Committee on Aboriginal Water Interests meeting begins

A meeting of the National Committee on Aboriginal Water Interests is being held in Hobart from 21-23 March, with members travelling from across the country to attend.

The Committee’s role is to advise Water Ministers across Australia on Aboriginal freshwater Interests as well as identifying priority national Aboriginal water reform directions to support greater inclusion of Aboriginal people’s interests in freshwater for cultural and economic outcomes.

Department of Natural Resources and Environment Tasmania (NRE Tas) Acting Secretary Jason Jacobi said NRE Tas is proud to be hosting the committee in conjunction with the Australian Government in Tasmania.

“NRE Tas will be presenting an overview to the Committee of what we are learning and hearing from Tasmanian Aboriginal people that is helping the Department to build a picture of what freshwater means to them,” Mr Jacobi said.

“Putting Tasmanian Aboriginal people at the heart of managing land and sea Country is a strategic priority for the Department.

“Additionally, participating in the National policy initiatives and ensuring that Tasmanian Aboriginal people have the opportunity to engage in water planning in Tasmania is a priority in the Tasmanian Government’s Rural Water Use Strategy.” 

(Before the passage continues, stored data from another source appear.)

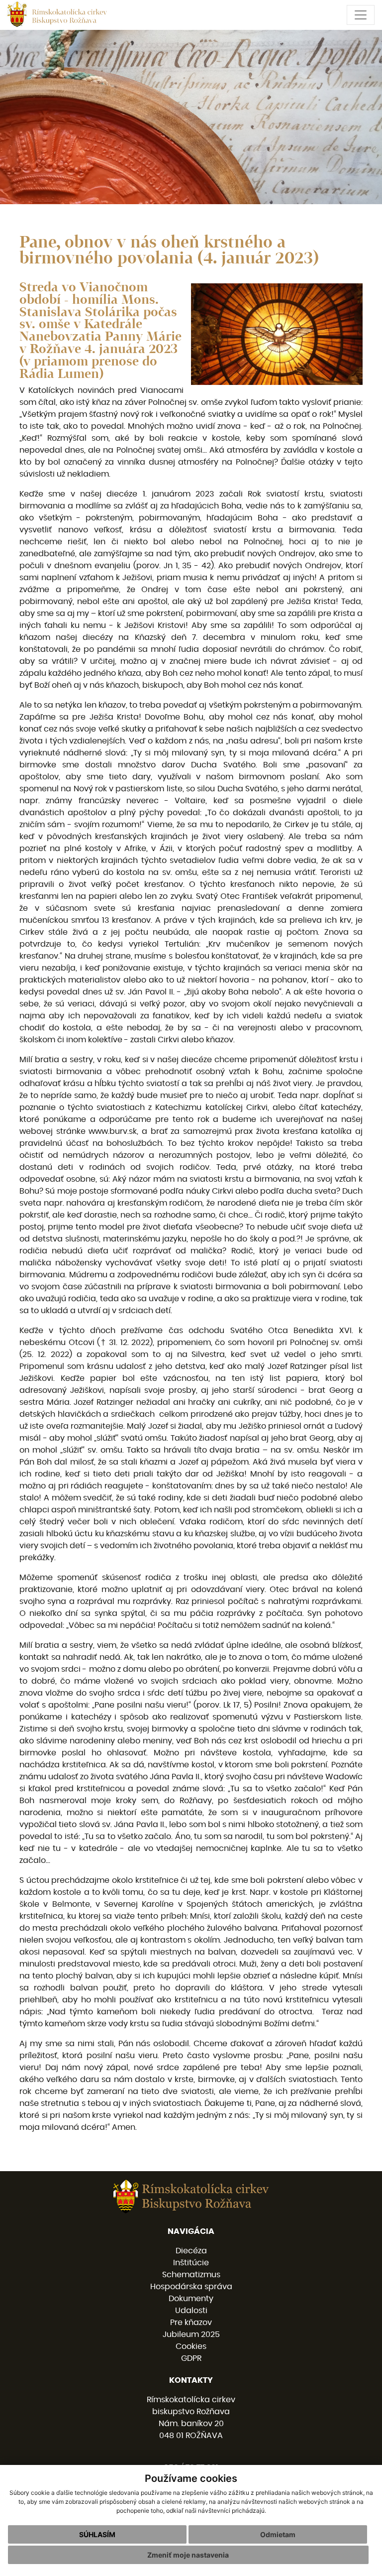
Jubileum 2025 (191, 2334)
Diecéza (191, 2251)
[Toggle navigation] (361, 15)
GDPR (191, 2358)
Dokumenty (191, 2299)
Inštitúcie (191, 2263)
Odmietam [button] (277, 2534)
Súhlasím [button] (97, 2534)
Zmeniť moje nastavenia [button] (188, 2555)
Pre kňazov (191, 2323)
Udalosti (191, 2311)
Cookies (191, 2346)
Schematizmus (191, 2275)
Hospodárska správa (191, 2287)
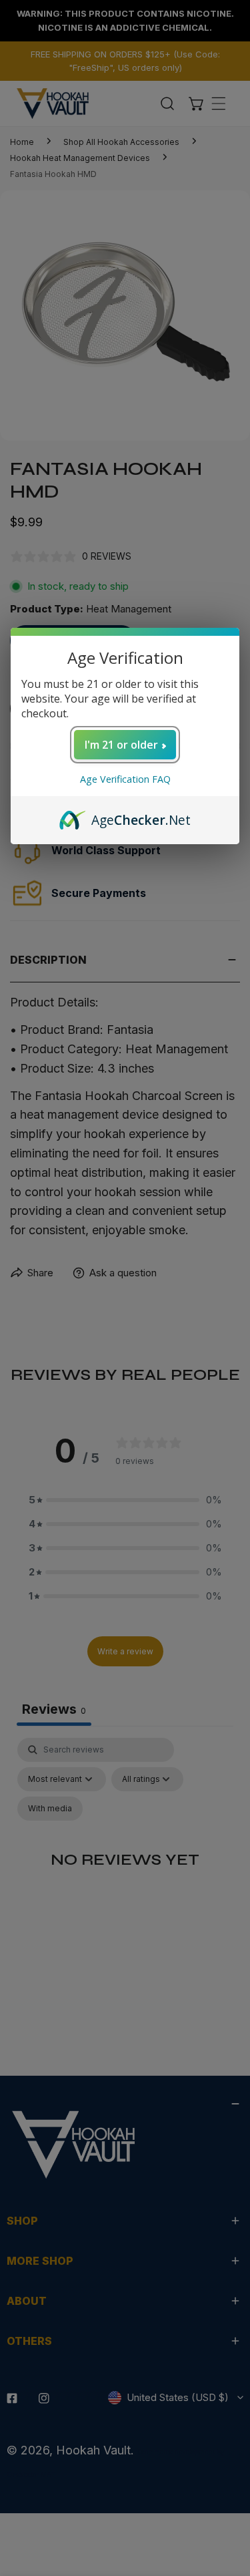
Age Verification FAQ (125, 779)
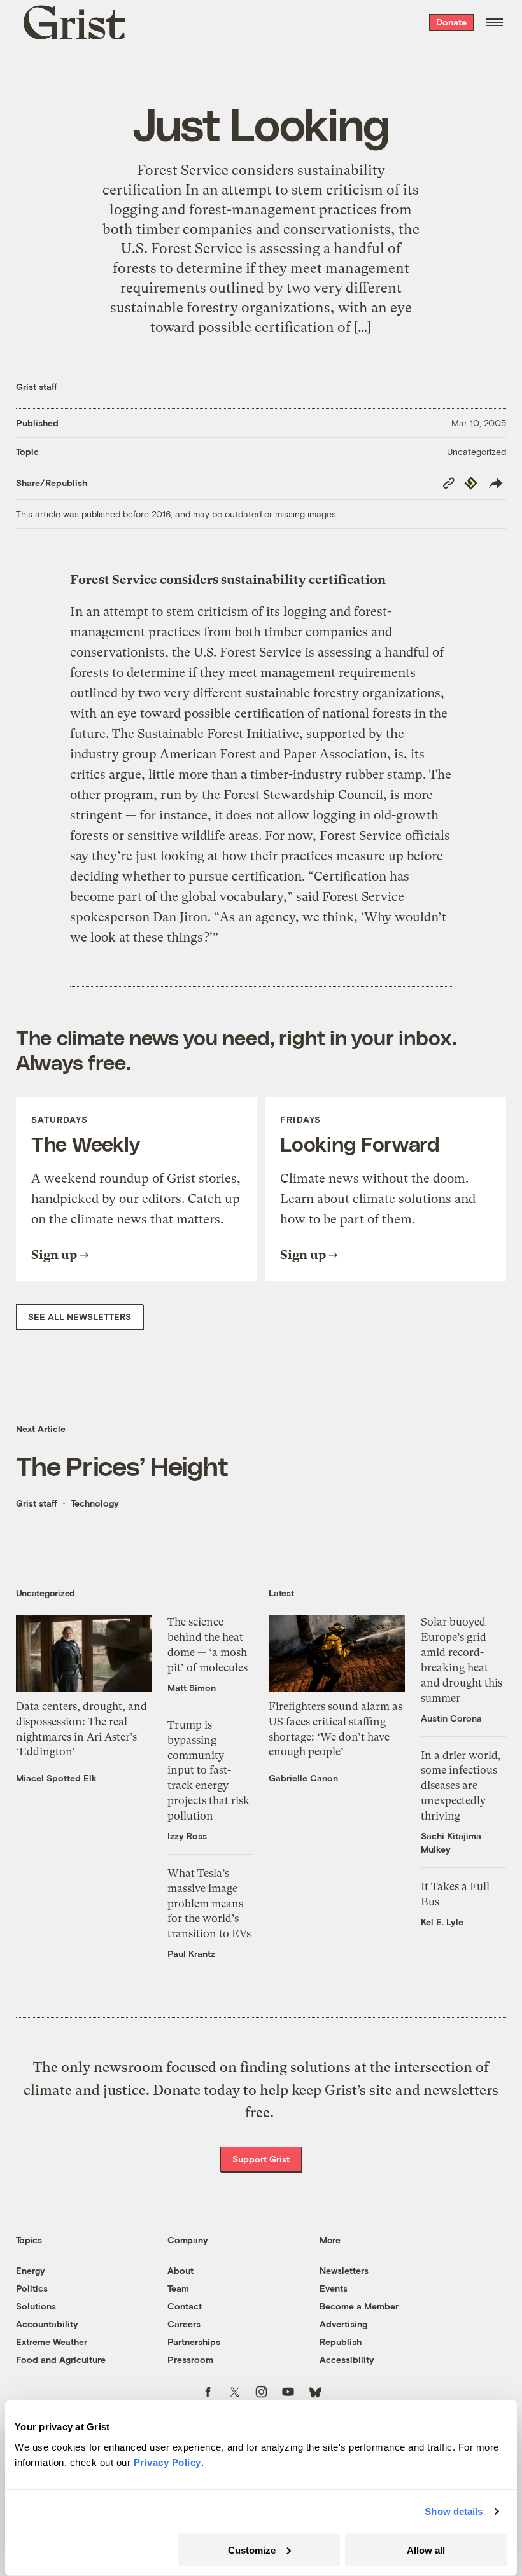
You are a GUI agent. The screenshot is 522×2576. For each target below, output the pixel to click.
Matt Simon (191, 1687)
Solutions (36, 2306)
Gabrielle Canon (303, 1777)
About (180, 2270)
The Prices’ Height (122, 1465)
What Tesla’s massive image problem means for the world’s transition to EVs (209, 1903)
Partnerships (193, 2341)
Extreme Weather (51, 2341)
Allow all (426, 2549)
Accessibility (347, 2359)
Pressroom (190, 2359)
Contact (184, 2306)
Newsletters (344, 2270)
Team (178, 2288)
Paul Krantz (191, 1953)
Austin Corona (451, 1718)
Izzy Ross (187, 1835)
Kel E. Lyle (442, 1921)
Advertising (343, 2323)
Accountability (47, 2323)
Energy (30, 2270)
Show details (454, 2511)
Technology (95, 1503)
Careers (184, 2323)
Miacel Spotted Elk (56, 1777)
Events (334, 2288)
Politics (32, 2288)
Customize (252, 2549)
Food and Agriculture (61, 2359)
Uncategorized (476, 451)
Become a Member (359, 2306)
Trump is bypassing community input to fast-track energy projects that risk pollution (208, 1770)
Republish (341, 2341)
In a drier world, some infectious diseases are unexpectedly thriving (461, 1785)
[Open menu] (494, 22)
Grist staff (36, 386)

The Rural Water Use Strategy is modernising Tasmania’s policy framework for managing our water resources for rural users, communities, and the environment over the next decade and towards 2050.

“NRE Tas welcomes the committee to Tasmania and is looking forward to the opportunity to build relationships and learn about the committee’s work priorities for 2023,” Mr Jacobi said.

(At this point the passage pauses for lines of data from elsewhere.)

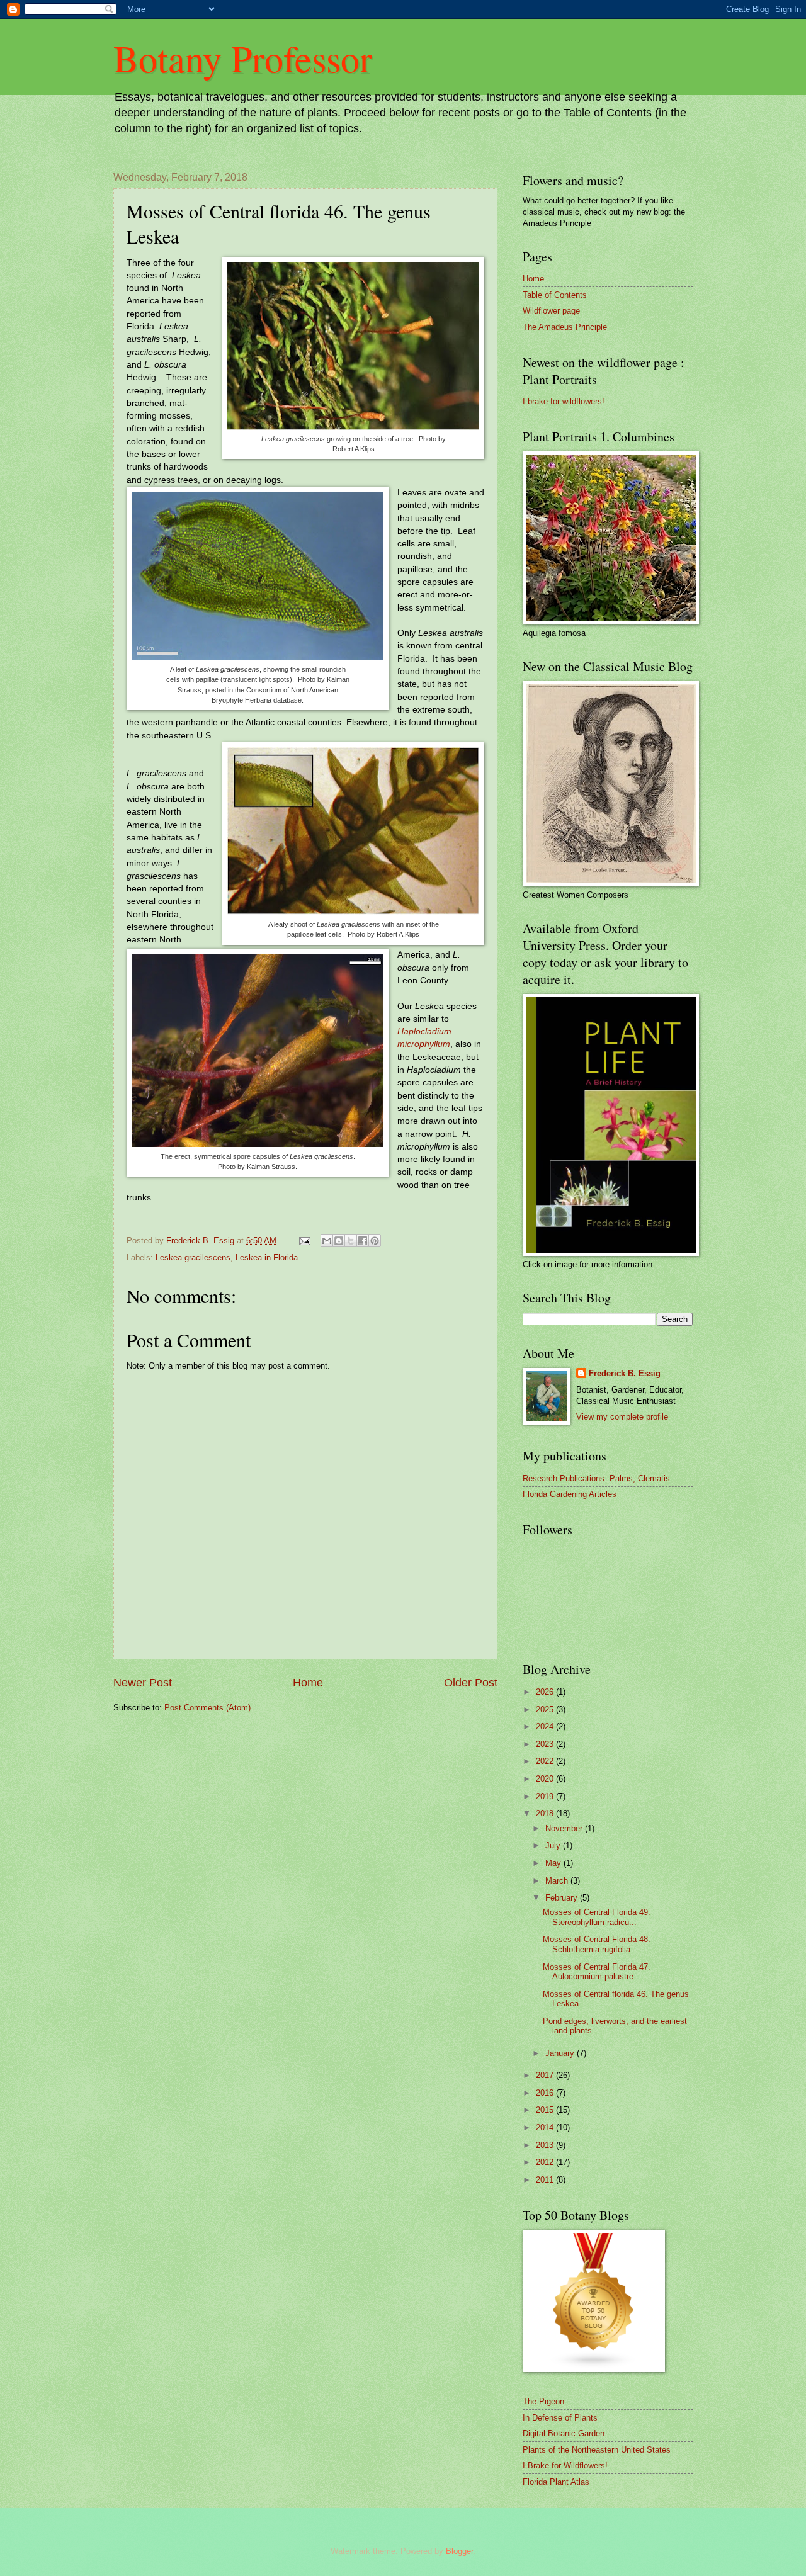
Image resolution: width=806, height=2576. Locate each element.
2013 (546, 2145)
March (557, 1880)
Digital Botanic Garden (563, 2433)
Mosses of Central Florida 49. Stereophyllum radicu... (596, 1916)
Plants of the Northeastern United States (597, 2450)
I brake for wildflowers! (563, 401)
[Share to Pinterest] (374, 1240)
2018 (546, 1813)
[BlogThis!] (338, 1240)
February (562, 1897)
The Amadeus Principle (565, 327)
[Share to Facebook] (362, 1240)
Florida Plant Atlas (556, 2482)
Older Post (470, 1682)
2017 (546, 2075)
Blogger (459, 2551)
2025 (546, 1709)
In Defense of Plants (560, 2417)
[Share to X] (350, 1240)
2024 (546, 1726)
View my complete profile (622, 1416)
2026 (546, 1692)
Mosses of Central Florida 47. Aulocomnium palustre (596, 1971)
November (565, 1828)
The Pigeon (543, 2401)
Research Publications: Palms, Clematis (596, 1478)
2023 (546, 1744)
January (561, 2053)
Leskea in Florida (267, 1257)
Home (308, 1682)
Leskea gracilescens (193, 1257)
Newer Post (142, 1682)
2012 (546, 2162)
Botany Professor (242, 58)
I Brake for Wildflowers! (565, 2465)
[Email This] (327, 1240)
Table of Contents (555, 295)
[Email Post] (304, 1240)
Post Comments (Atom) (207, 1707)
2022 (546, 1761)
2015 (546, 2110)
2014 (546, 2127)
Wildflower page (551, 310)
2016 (546, 2093)
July (554, 1845)
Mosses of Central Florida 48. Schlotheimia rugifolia (596, 1944)
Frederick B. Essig (625, 1373)
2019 (546, 1796)
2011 (546, 2179)
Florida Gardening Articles (569, 1494)
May (554, 1863)
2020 (546, 1778)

Chair of the Committee on Aboriginal Water Interests, Rene Woods, said restoring access, ownership and decision-making about water to Aboriginal and Torres Strait Islander peoples was a national issue.

“It’s great for the Committee to be on Country walking with Aboriginal and Torres Strait Islander peoples to hear first hand the experiences, challenges and opportunities the Mobs are facing in different states and territories – like Tasmania,” Mr Woods said.

“It’s critical that Aboriginal and Torres Strait Islander peoples are included in developing the strategies, plans, legislation and decision making that guide management of our most precious resource – freshwater.”

The event also coincides with World Water Day, on Wednesday 22 March, which is an international day focusing on accelerating change to raise awareness and help solve the issue of people living without access to safe and clean water in parts of the world.